TASK DIRECTIONS |
If a line in the entries below includes "screenshot", pick it out and copy it.

---------- LISTED RECORDS

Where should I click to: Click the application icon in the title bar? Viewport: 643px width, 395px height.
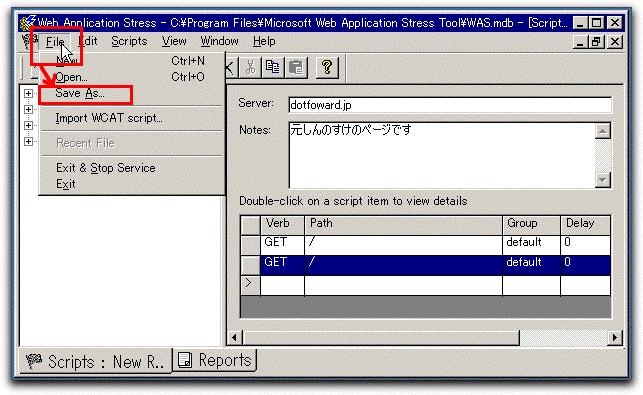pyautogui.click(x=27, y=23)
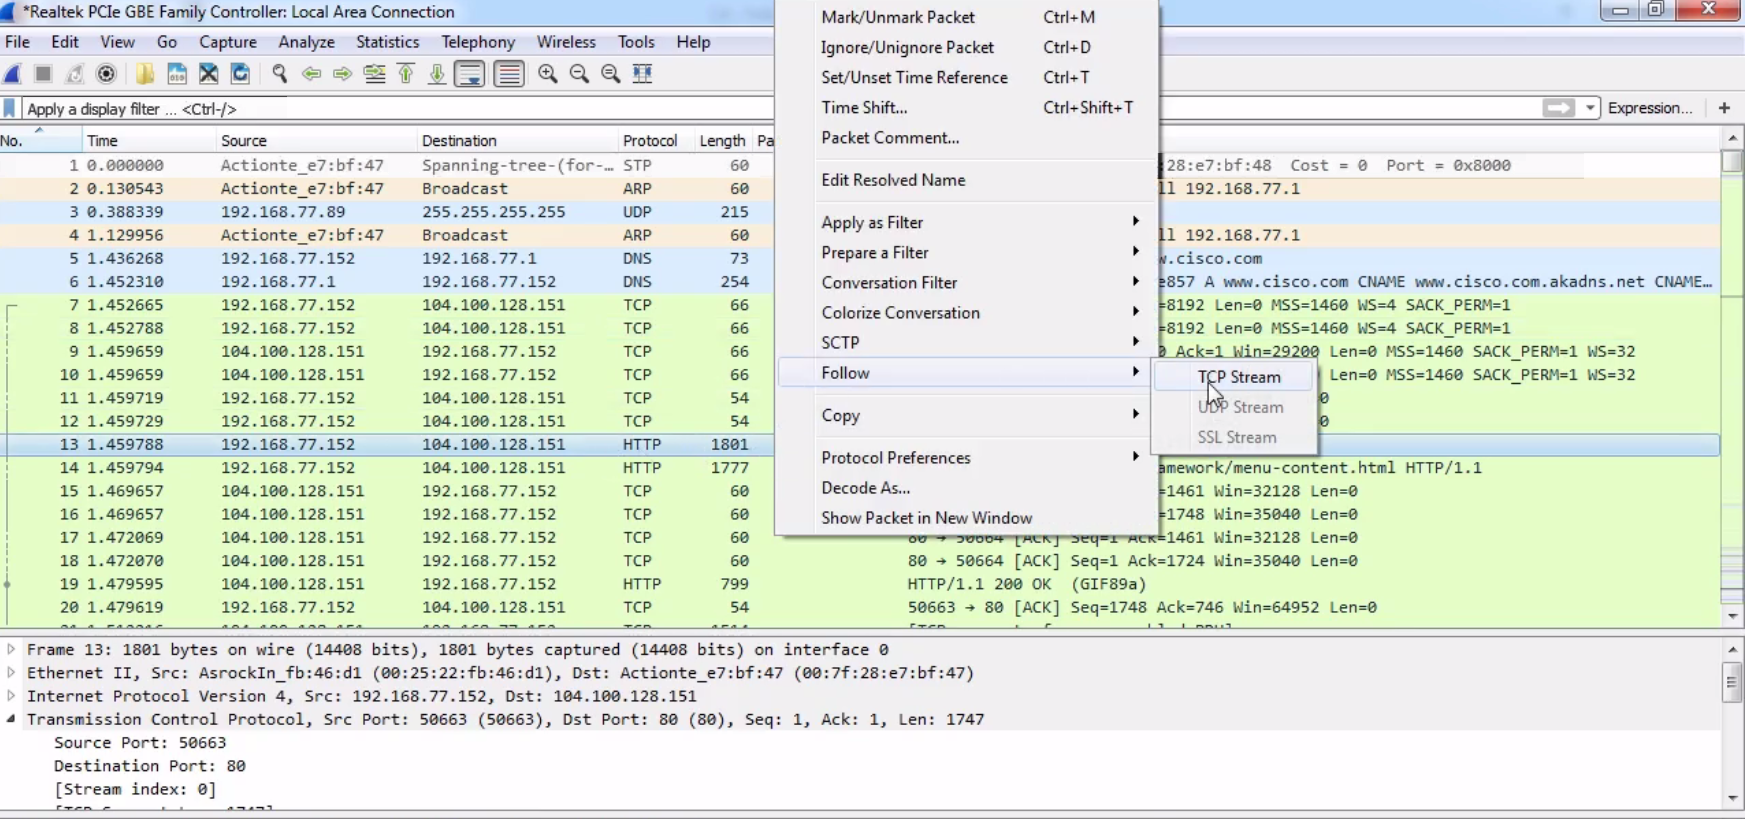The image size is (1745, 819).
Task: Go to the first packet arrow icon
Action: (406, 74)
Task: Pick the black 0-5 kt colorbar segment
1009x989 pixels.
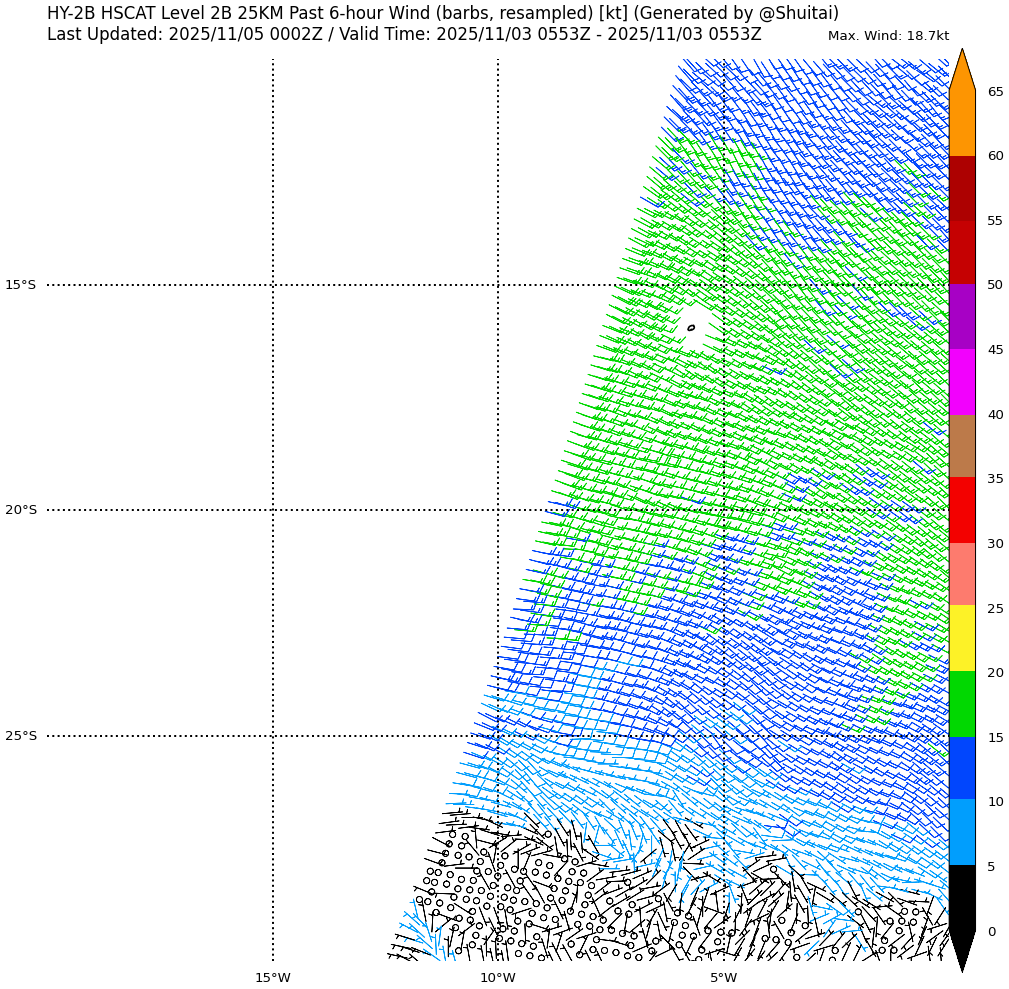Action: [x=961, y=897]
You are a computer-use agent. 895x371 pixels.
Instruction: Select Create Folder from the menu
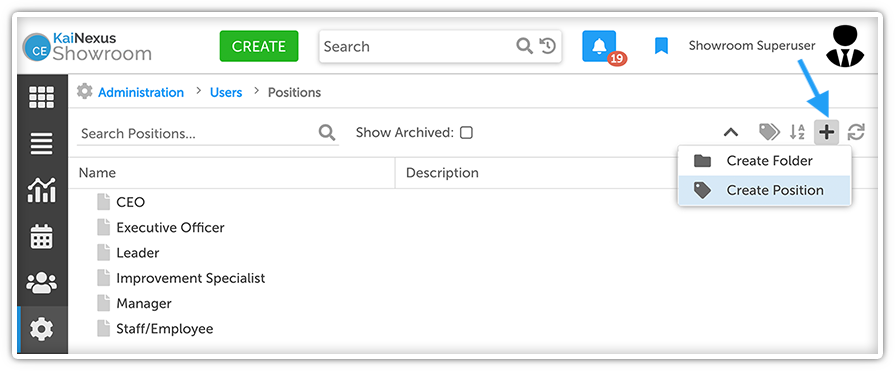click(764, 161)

--------------------
---------- LISTED RECORDS

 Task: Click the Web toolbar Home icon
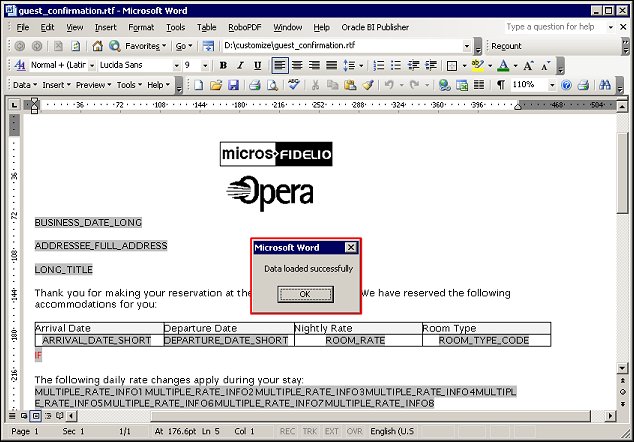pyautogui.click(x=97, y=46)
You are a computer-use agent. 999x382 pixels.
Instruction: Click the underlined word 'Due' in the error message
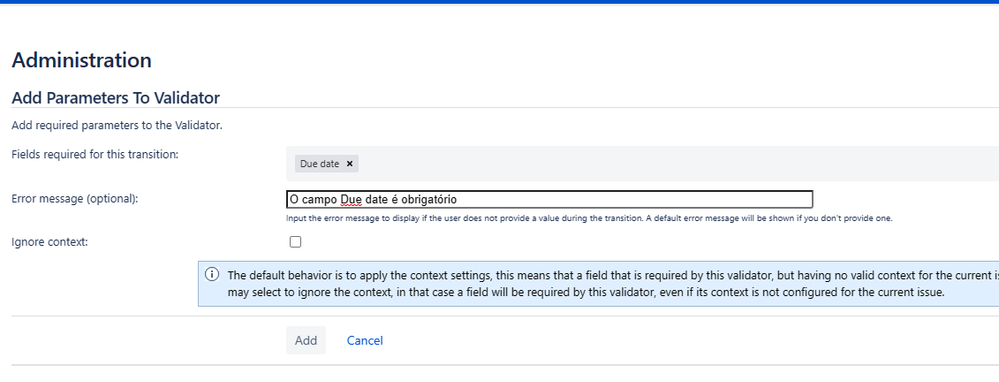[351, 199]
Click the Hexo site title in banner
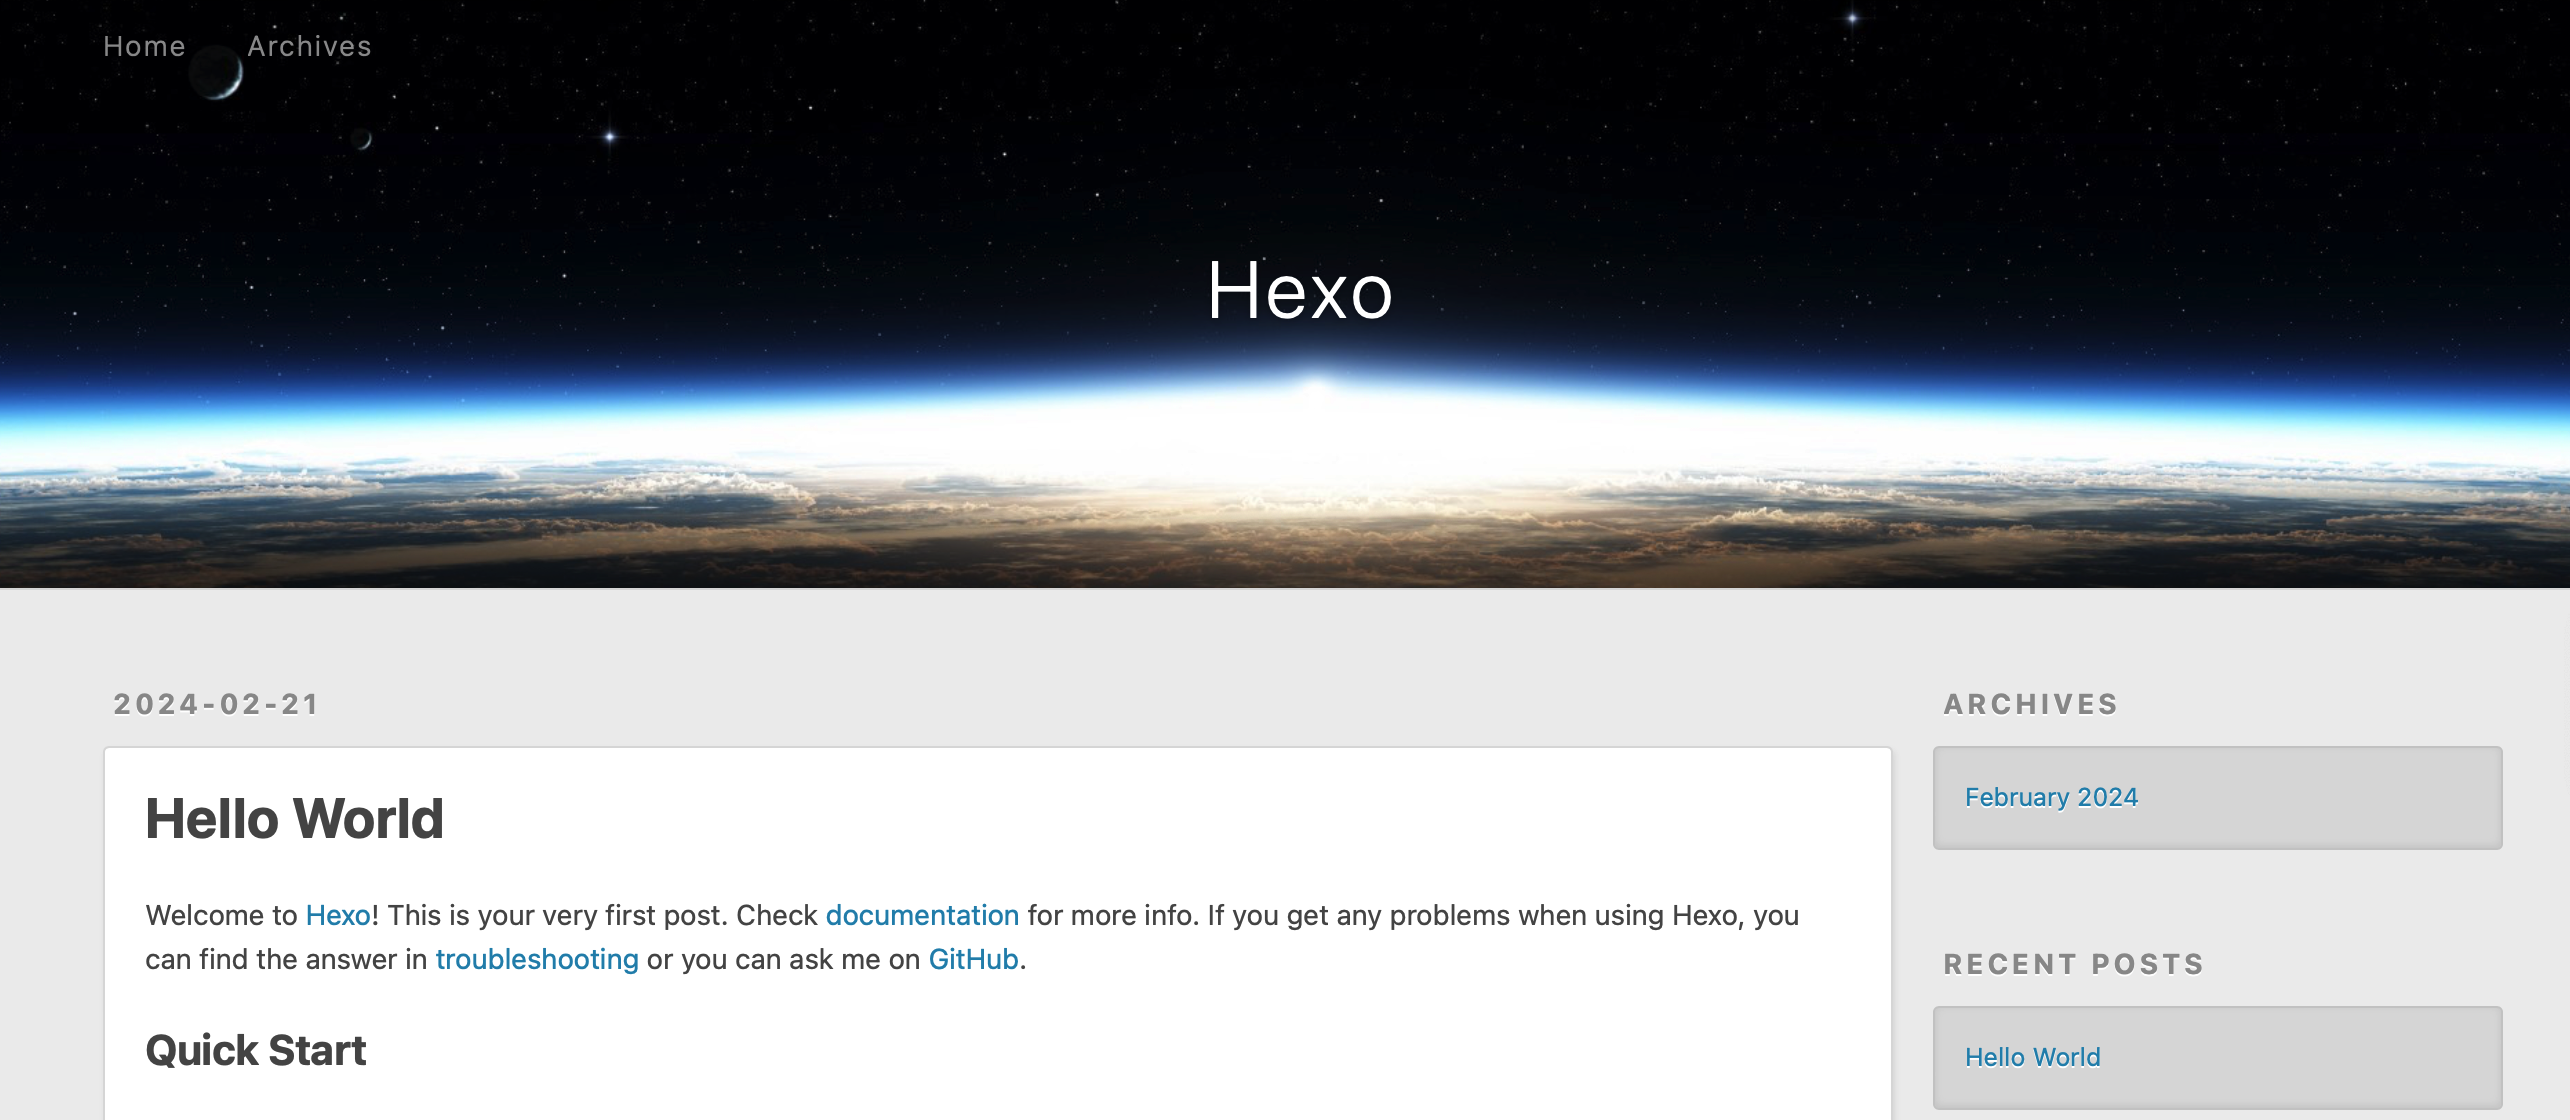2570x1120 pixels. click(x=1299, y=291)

--------------------
---------- LISTED RECORDS

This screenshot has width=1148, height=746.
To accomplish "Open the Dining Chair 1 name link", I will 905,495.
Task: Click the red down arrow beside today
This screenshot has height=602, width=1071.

--------------------

WRITTEN SOLUTION |
This screenshot has width=1148, height=746.
This screenshot has height=602, width=1071.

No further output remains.